§ **Task instructions**: From the line containing "Switch to table grid view" down to the last line of the material, output each line exactly as it appears, excluding pictures.

§ **Supplied material**:

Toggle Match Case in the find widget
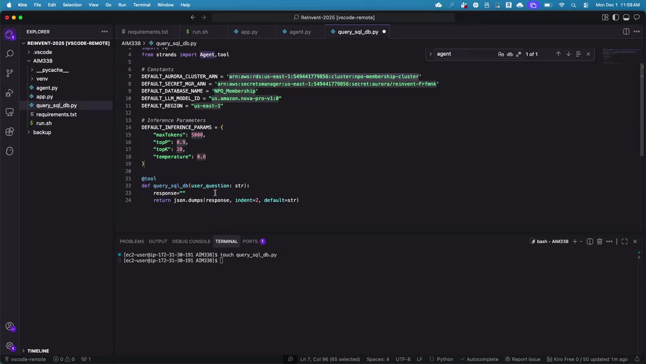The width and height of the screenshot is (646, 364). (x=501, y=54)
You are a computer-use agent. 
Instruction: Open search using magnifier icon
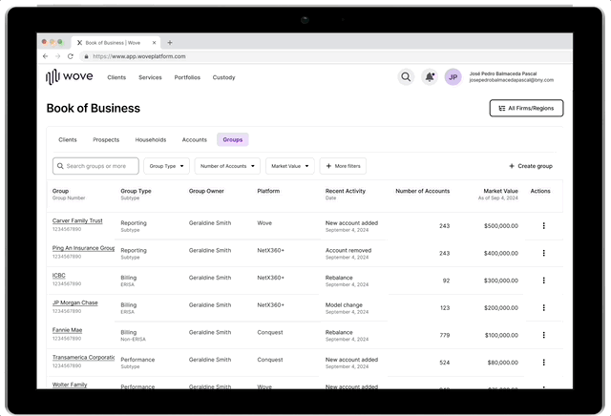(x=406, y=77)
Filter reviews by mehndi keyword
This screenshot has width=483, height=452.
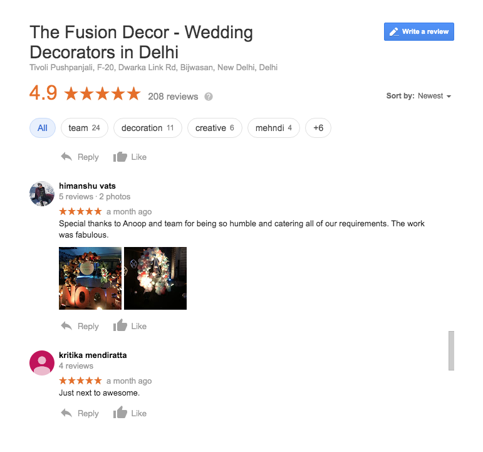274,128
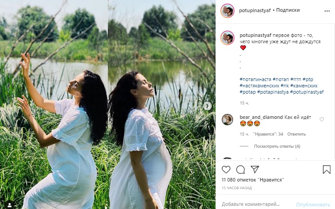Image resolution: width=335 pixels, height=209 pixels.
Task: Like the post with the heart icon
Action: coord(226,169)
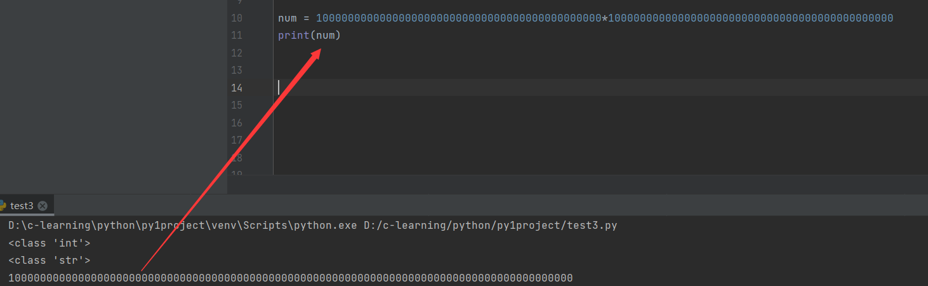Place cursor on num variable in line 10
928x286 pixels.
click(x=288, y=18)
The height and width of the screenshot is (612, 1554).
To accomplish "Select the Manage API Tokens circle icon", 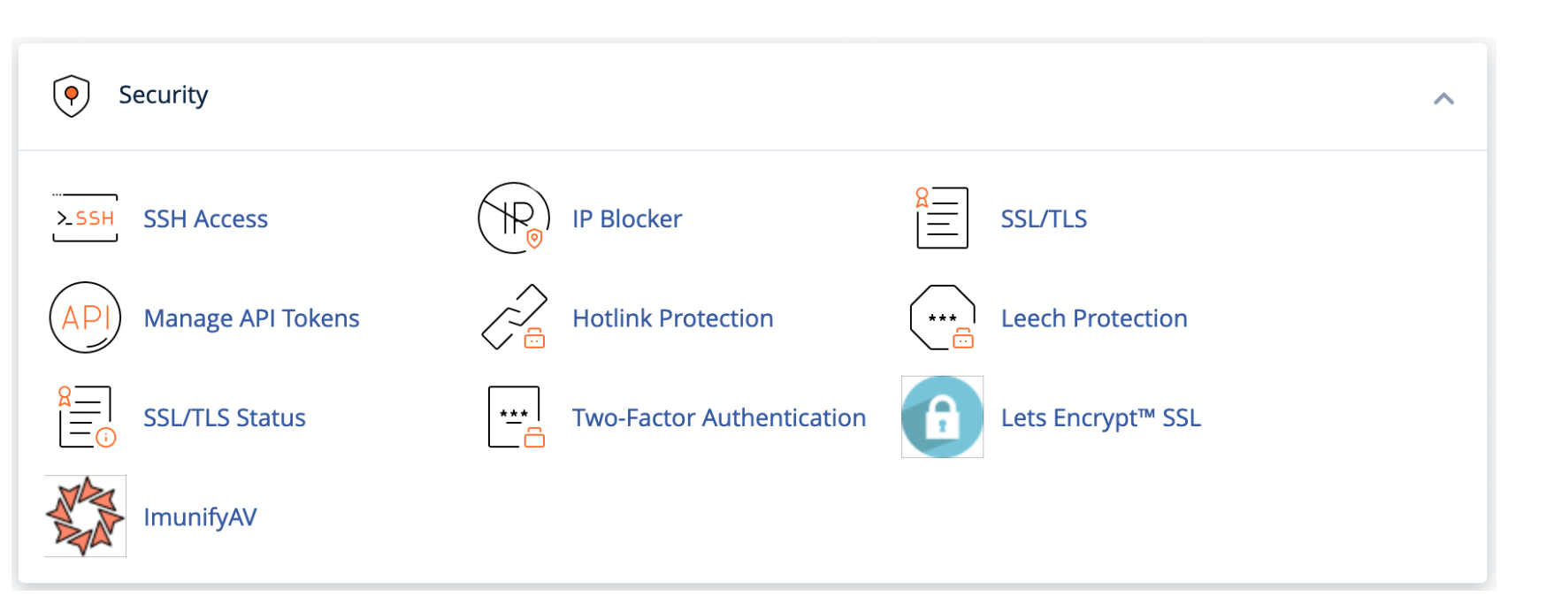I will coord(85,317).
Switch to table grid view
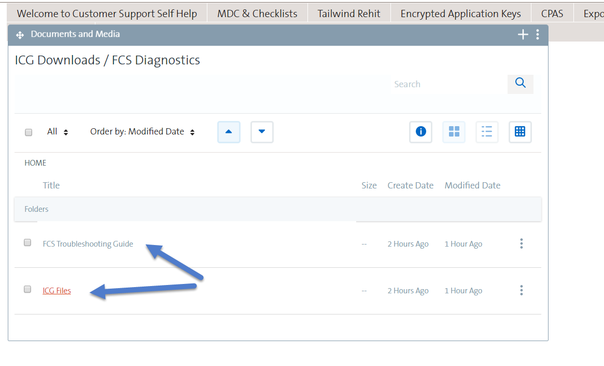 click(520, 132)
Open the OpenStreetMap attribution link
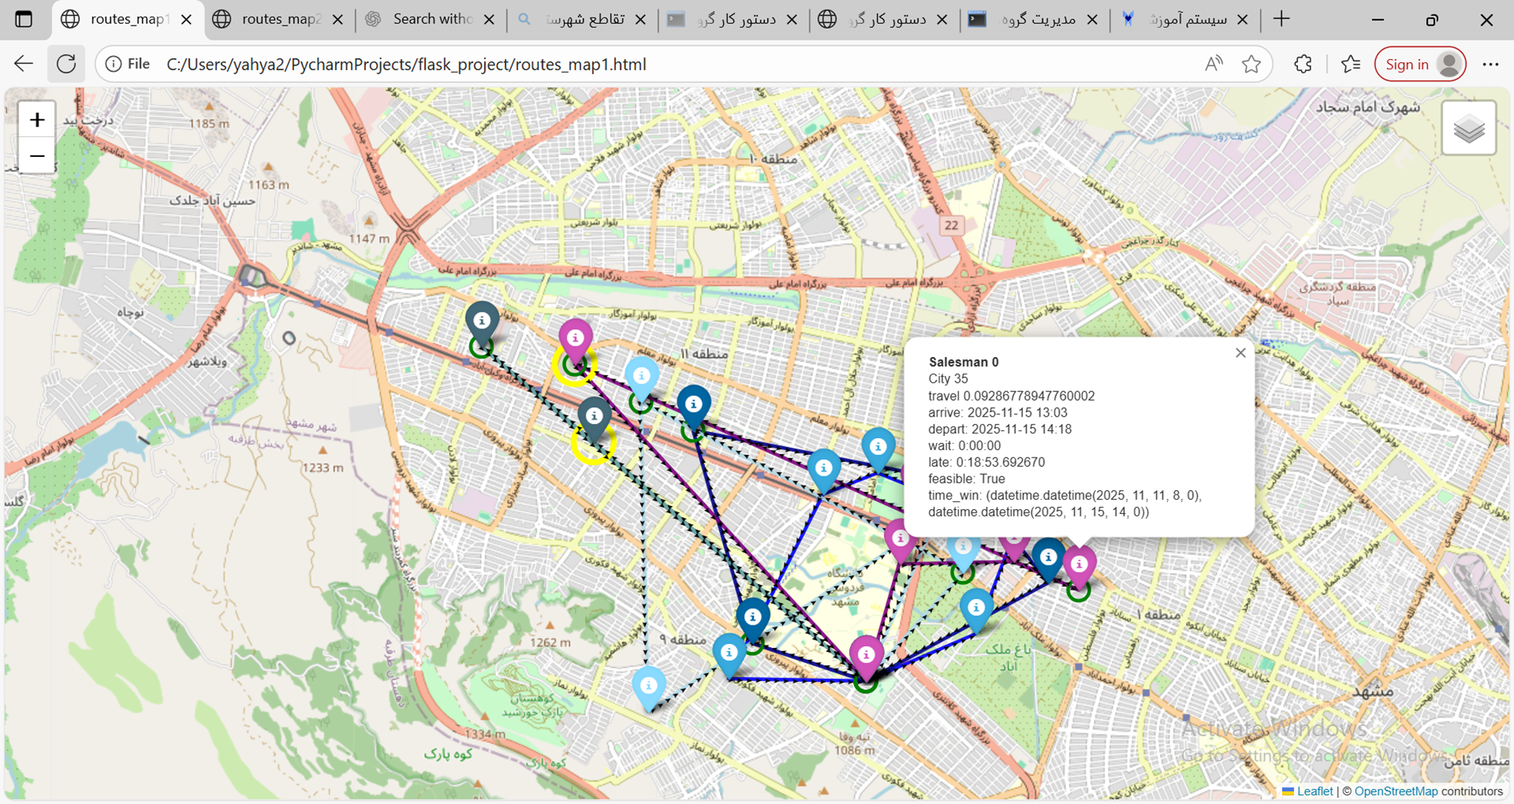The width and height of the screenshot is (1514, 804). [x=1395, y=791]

§ **Exercise solution**:
Switch to table grid view
 click(520, 132)
Open the OpenStreetMap attribution link
The width and height of the screenshot is (1514, 804). [x=1395, y=791]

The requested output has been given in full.